Anyway. I've saved the Liberator for the end because I really love the Huma-Lupa-Licious, and I figured their DIPA would be just as good. The verdict? Well....

The Liberator is a bit one-note, a strong crisp hoppiness followed by a nice wallop of citrus -- the bottle says this is a "Double IPA with Lemon and Orange Zest," and it's actually quite accurate. The hops and the citrus actually balance each other quite well, but I wouldn't exactly call this an amazingly complex beer. Body is hazy orange/yellow, with a very minimal head that dissipates almost immediately. Any fan of DIPAs should check this out, although it's not my all-time favorite DIPA.

My overall BA rating: 4.15/5

Great Divide Saint Bridget's Porter

Great Divide Saint Bridget's Porter (bottle)
Denver, CO
5.9% ABV

I'm feeling uninspired tonight, so here's another one that's just a repost of my BA review. Lame, I know.

A: Dark body, brownish-black with a slight reddish tinge. Thick brown-colored head that sticks around and leaves some lacing.

S: Lots of chocolate malt, slightly sweet, notes of licorice. Hints of dry roastiness.

T: Dry, malty, slightly sweet on the aftertaste. Hints of raisins. Some graininess on the finish and an almost rye-like flavor on the aftertaste.

M: Creamier than anticipated, low carbonation, low hops.

D: A very nice porter. Kind of screams of England to me, even though it's made in Colorado.

Data excerpt –
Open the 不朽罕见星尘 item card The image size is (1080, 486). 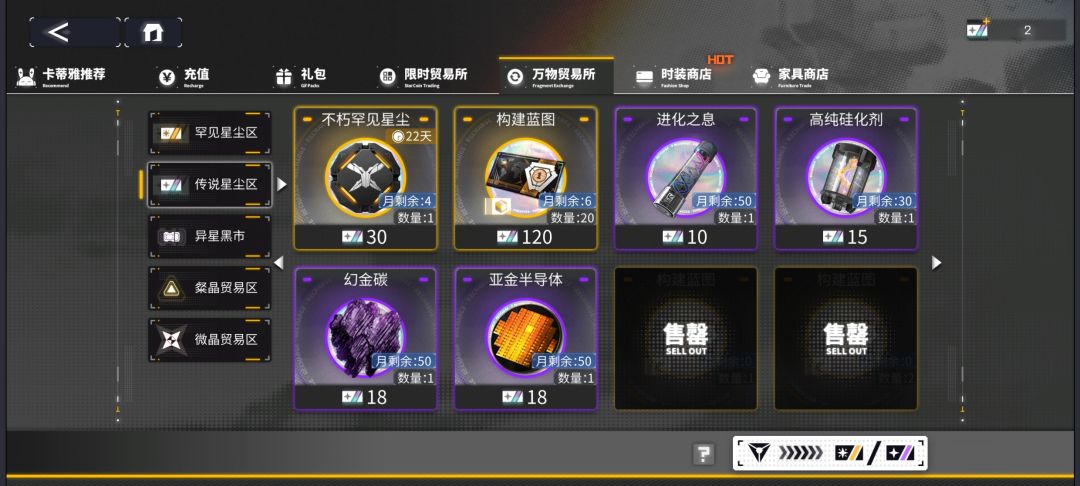(x=365, y=178)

Goal – In the beer reviews above, what alcohol by volume is listed for Great Divide Saint Bridget's Porter?

Full solution – 5.9% ABV